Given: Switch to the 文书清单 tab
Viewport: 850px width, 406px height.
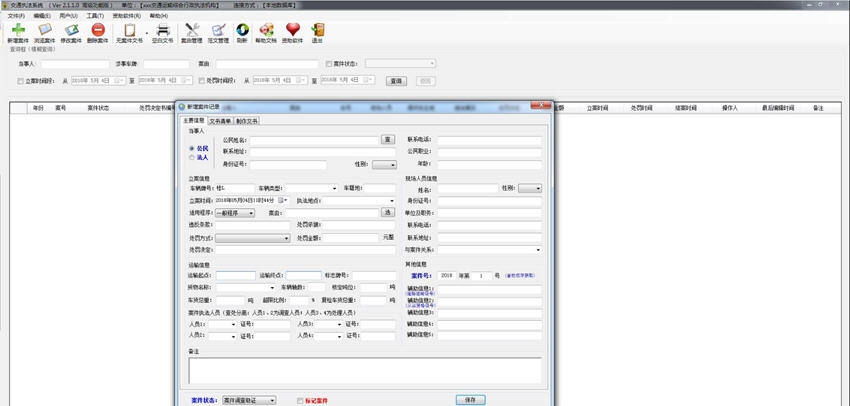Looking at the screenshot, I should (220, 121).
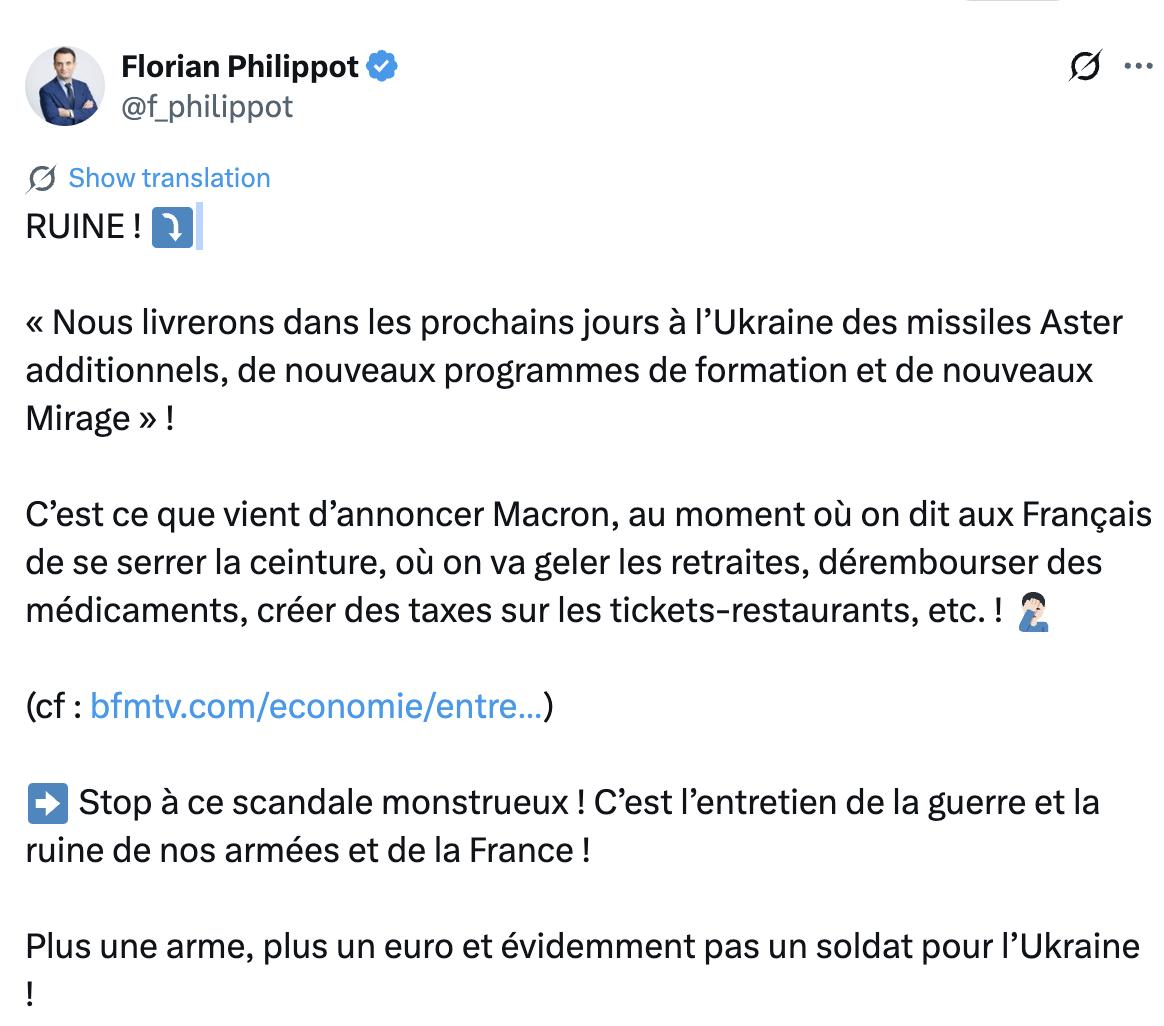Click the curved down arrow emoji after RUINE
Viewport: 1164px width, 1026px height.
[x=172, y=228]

* _Task_: Every entry must be written out exactly, with all pictures left out.

* _Your response_:
Given: Switch to the 文书清单 tab
Viewport: 850px width, 406px height.
Looking at the screenshot, I should (220, 121).
Click the curved down arrow emoji after RUINE
Viewport: 1164px width, 1026px height.
[x=172, y=228]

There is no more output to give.